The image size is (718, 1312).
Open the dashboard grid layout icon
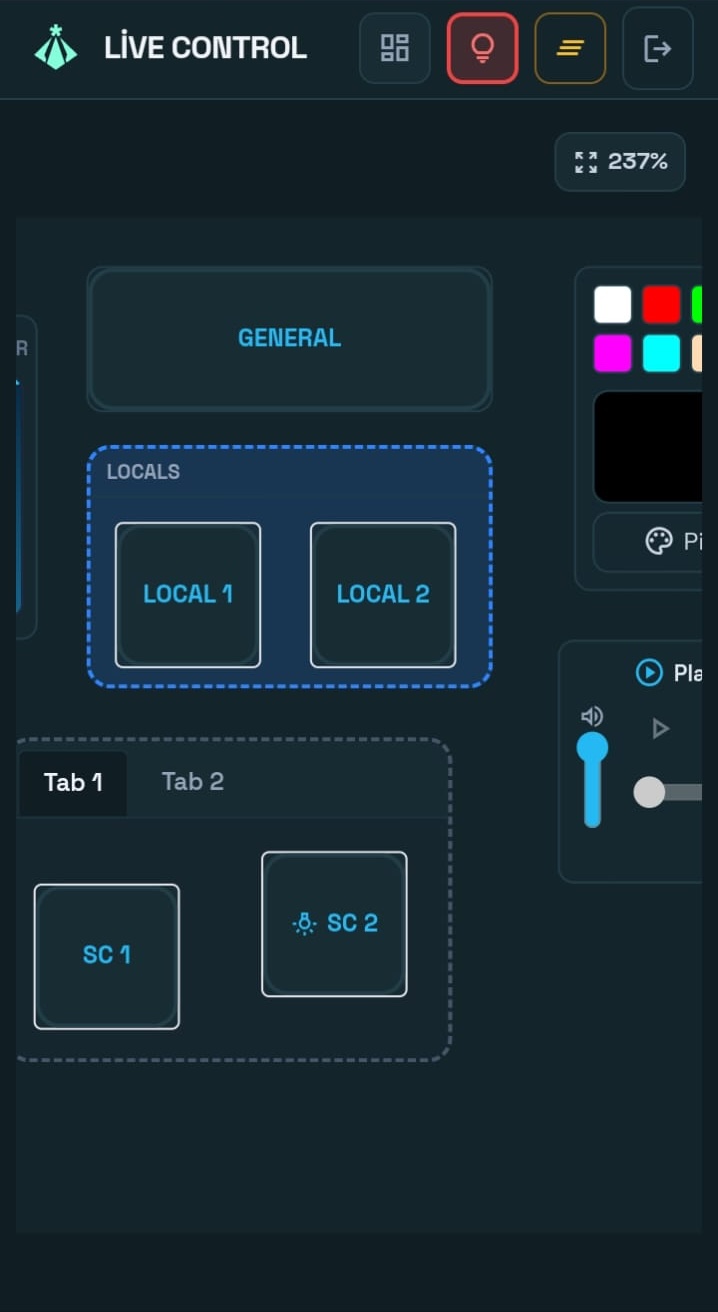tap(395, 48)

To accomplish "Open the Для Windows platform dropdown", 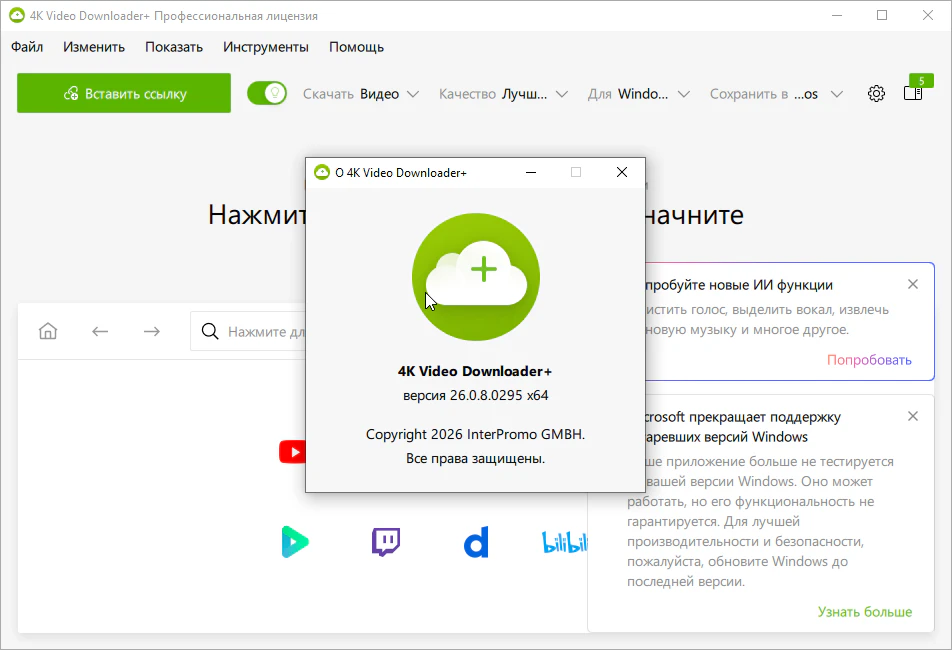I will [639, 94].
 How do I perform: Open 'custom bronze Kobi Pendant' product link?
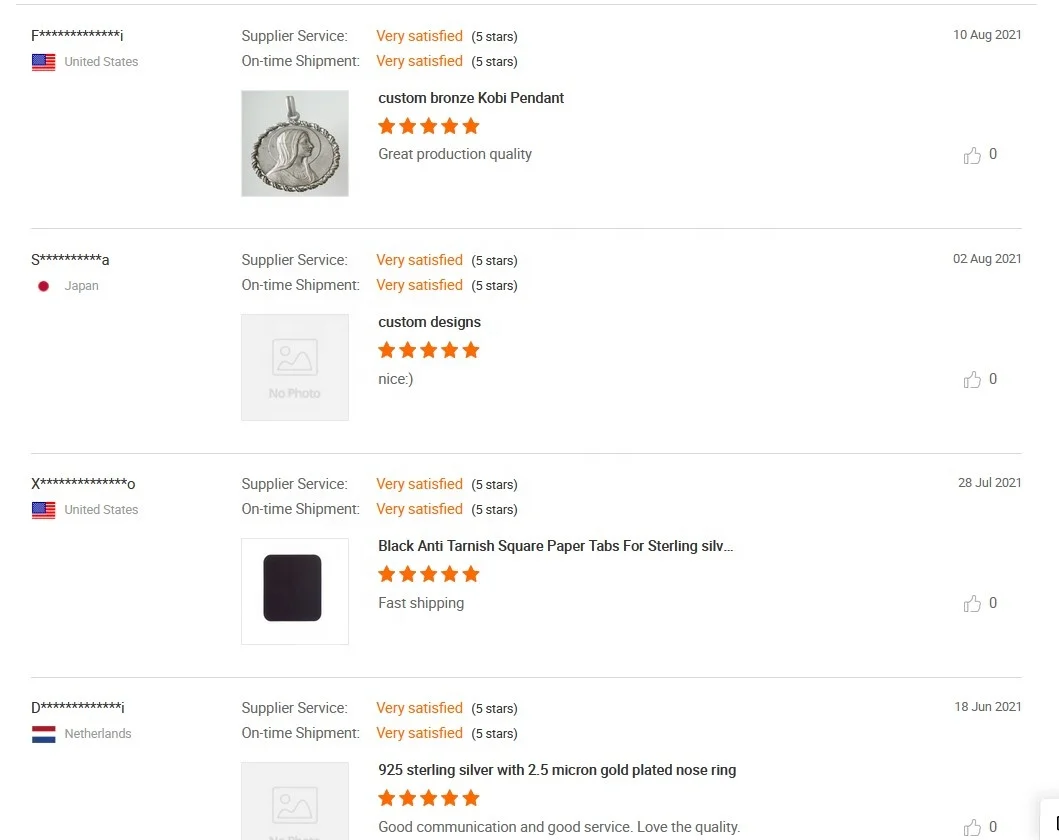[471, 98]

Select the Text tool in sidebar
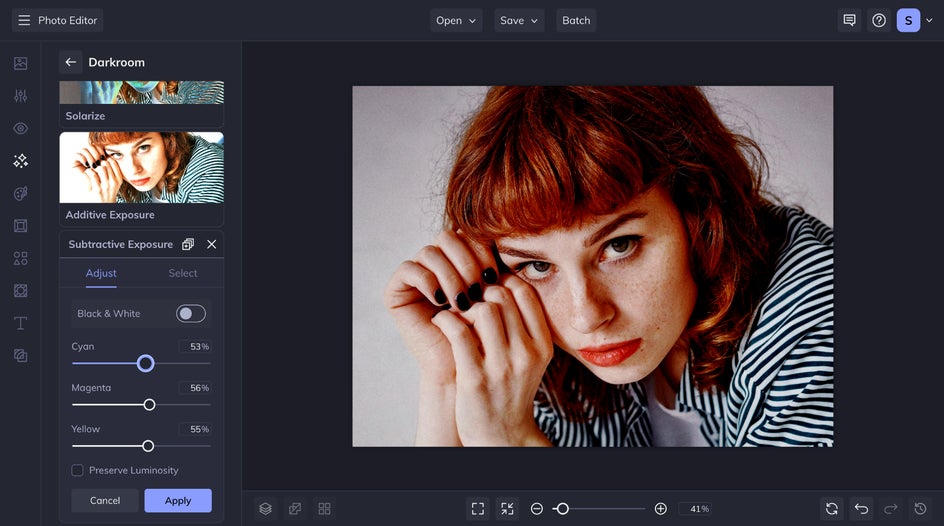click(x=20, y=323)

__________________________________________________

Pictures are to be omitted from the copy, and only the lines from the one containing "How do I perform: Open" through the final line of the listing above are to be written out exactly.

 How do I perform: Open 'custom bronze Kobi Pendant' product link?
[471, 98]

Select the Text tool in sidebar
click(x=20, y=323)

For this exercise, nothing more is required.